Data for this task:

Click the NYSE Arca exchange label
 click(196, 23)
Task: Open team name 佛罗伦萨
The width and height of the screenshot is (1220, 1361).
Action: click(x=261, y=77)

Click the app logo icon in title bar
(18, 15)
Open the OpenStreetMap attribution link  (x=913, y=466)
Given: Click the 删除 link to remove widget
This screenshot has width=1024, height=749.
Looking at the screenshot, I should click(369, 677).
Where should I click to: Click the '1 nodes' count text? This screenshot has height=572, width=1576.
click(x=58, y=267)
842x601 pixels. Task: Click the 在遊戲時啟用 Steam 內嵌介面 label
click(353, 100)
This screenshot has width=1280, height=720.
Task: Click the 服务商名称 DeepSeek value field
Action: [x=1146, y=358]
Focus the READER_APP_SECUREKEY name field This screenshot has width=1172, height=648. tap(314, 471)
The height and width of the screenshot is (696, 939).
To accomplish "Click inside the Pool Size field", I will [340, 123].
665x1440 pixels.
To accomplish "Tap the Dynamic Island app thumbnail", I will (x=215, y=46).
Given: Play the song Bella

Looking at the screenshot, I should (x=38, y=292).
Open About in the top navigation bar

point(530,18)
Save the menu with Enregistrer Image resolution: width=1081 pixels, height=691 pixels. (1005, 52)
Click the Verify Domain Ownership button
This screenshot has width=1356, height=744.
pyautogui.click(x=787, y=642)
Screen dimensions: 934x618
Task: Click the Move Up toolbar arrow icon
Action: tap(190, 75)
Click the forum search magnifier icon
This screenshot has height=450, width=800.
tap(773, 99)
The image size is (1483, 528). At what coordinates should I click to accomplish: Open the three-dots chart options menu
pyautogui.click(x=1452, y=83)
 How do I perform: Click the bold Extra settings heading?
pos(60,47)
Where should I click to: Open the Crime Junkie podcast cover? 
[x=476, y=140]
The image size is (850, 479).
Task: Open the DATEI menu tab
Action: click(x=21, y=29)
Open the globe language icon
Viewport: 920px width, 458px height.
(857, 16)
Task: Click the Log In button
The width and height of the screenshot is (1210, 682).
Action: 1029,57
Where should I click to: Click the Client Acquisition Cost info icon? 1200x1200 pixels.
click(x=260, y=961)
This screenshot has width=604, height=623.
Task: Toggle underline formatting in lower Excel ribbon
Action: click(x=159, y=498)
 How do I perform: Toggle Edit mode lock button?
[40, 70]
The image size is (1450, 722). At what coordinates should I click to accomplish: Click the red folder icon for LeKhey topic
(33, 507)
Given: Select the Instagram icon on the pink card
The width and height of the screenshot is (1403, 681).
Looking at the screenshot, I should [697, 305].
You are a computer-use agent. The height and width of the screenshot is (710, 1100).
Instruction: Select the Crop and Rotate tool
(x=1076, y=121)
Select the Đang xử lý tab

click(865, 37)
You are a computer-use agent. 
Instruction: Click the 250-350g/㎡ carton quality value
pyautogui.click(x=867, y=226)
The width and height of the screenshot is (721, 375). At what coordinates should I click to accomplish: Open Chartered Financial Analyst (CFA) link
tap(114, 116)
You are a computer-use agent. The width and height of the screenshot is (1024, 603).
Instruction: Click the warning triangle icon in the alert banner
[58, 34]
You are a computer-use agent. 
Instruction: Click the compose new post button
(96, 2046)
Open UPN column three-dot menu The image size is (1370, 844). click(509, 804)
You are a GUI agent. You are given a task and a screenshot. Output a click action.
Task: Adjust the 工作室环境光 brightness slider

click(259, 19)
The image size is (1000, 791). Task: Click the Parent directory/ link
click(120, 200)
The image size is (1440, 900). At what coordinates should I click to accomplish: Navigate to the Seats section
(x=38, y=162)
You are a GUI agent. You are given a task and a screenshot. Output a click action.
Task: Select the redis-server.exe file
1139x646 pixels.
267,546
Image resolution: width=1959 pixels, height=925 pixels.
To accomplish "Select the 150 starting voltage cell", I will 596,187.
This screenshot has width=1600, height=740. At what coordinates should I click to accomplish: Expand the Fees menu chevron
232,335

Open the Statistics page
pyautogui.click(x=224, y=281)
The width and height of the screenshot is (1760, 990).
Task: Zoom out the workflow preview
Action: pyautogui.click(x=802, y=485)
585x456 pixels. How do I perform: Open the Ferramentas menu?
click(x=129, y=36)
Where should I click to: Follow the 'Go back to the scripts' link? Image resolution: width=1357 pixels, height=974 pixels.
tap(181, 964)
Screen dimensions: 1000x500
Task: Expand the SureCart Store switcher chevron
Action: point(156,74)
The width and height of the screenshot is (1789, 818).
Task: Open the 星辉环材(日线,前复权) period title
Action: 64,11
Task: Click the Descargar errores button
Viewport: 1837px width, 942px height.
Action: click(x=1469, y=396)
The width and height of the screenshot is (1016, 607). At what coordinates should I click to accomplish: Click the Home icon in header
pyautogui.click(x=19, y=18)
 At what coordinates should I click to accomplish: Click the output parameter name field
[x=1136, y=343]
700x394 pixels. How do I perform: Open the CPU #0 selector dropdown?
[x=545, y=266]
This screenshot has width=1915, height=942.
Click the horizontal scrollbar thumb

Work to complete:
Would you output every line of the listing exactly?

Written response:
Click the NYSE Arca exchange label
 click(196, 23)
Task: Open team name 佛罗伦萨
The width and height of the screenshot is (1220, 1361).
Action: click(x=261, y=77)

Click the app logo icon in title bar
(18, 15)
Open the OpenStreetMap attribution link  (x=913, y=466)
Given: Click the 删除 link to remove widget
This screenshot has width=1024, height=749.
Looking at the screenshot, I should click(369, 677).
Where should I click to: Click the '1 nodes' count text? This screenshot has height=572, width=1576.
click(x=58, y=267)
842x601 pixels. Task: Click the 在遊戲時啟用 Steam 內嵌介面 label
click(353, 100)
This screenshot has width=1280, height=720.
Task: Click the 服务商名称 DeepSeek value field
Action: [x=1146, y=358]
Focus the READER_APP_SECUREKEY name field This screenshot has width=1172, height=648. tap(314, 471)
The height and width of the screenshot is (696, 939).
To accomplish "Click inside the Pool Size field", I will [340, 123].
665x1440 pixels.
To accomplish "Tap the Dynamic Island app thumbnail", I will (x=215, y=46).
Given: Play the song Bella

Looking at the screenshot, I should (x=38, y=292).
Open About in the top navigation bar

point(530,18)
Save the menu with Enregistrer Image resolution: width=1081 pixels, height=691 pixels. (1005, 52)
Click the Verify Domain Ownership button
This screenshot has width=1356, height=744.
pyautogui.click(x=787, y=642)
Screen dimensions: 934x618
Task: Click the Move Up toolbar arrow icon
Action: tap(190, 75)
Click the forum search magnifier icon
This screenshot has height=450, width=800.
tap(773, 99)
The image size is (1483, 528). At what coordinates should I click to accomplish: Open the three-dots chart options menu
pyautogui.click(x=1452, y=83)
 How do I perform: Click the bold Extra settings heading?
pos(60,47)
Where should I click to: Open the Crime Junkie podcast cover? 
[x=476, y=140]
The image size is (850, 479).
Task: Open the DATEI menu tab
Action: click(x=21, y=29)
Open the globe language icon
Viewport: 920px width, 458px height.
(857, 16)
Task: Click the Log In button
The width and height of the screenshot is (1210, 682).
Action: 1029,57
Where should I click to: Click the Client Acquisition Cost info icon? 1200x1200 pixels.
click(x=260, y=961)
This screenshot has width=604, height=623.
Task: Toggle underline formatting in lower Excel ribbon
Action: click(x=159, y=498)
 How do I perform: Toggle Edit mode lock button?
[40, 70]
The image size is (1450, 722). At what coordinates should I click to accomplish: Click the red folder icon for LeKhey topic
(33, 507)
Given: Select the Instagram icon on the pink card
The width and height of the screenshot is (1403, 681).
Looking at the screenshot, I should [697, 305].
You are a computer-use agent. The height and width of the screenshot is (710, 1100).
Instruction: Select the Crop and Rotate tool
(x=1076, y=121)
Select the Đang xử lý tab

click(865, 37)
You are a computer-use agent. 
Instruction: Click the 250-350g/㎡ carton quality value
pyautogui.click(x=867, y=226)
The width and height of the screenshot is (721, 375). At what coordinates should I click to accomplish: Open Chartered Financial Analyst (CFA) link
tap(114, 116)
You are a computer-use agent. The width and height of the screenshot is (1024, 603).
Instruction: Click the warning triangle icon in the alert banner
[58, 34]
You are a computer-use agent. 
Instruction: Click the compose new post button
(96, 2046)
Open UPN column three-dot menu The image size is (1370, 844). click(509, 804)
You are a GUI agent. You are given a task and a screenshot. Output a click action.
Task: Adjust the 工作室环境光 brightness slider

click(259, 19)
The image size is (1000, 791). Task: Click the Parent directory/ link
click(120, 200)
The image size is (1440, 900). At what coordinates should I click to accomplish: Navigate to the Seats section
(x=38, y=162)
You are a GUI agent. You are given a task and a screenshot. Output a click action.
Task: Select the redis-server.exe file
1139x646 pixels.
267,546
Image resolution: width=1959 pixels, height=925 pixels.
To accomplish "Select the 150 starting voltage cell", I will 596,187.
This screenshot has width=1600, height=740. At what coordinates should I click to accomplish: Expand the Fees menu chevron
232,335

Open the Statistics page
pyautogui.click(x=224, y=281)
The width and height of the screenshot is (1760, 990).
Task: Zoom out the workflow preview
Action: pyautogui.click(x=802, y=485)
585x456 pixels. How do I perform: Open the Ferramentas menu?
click(x=129, y=36)
Where should I click to: Follow the 'Go back to the scripts' link? Image resolution: width=1357 pixels, height=974 pixels.
tap(181, 964)
Screen dimensions: 1000x500
Task: Expand the SureCart Store switcher chevron
Action: point(156,74)
The width and height of the screenshot is (1789, 818).
Task: Open the 星辉环材(日线,前复权) period title
Action: 64,11
Task: Click the Descargar errores button
Viewport: 1837px width, 942px height.
Action: click(x=1469, y=396)
The width and height of the screenshot is (1016, 607). At what coordinates should I click to accomplish: Click the Home icon in header
pyautogui.click(x=19, y=18)
 At what coordinates should I click to accomplish: Click the output parameter name field
[x=1136, y=343]
700x394 pixels. How do I perform: Open the CPU #0 selector dropdown?
[x=545, y=266]
This screenshot has width=1915, height=942.
Click the horizontal scrollbar thumb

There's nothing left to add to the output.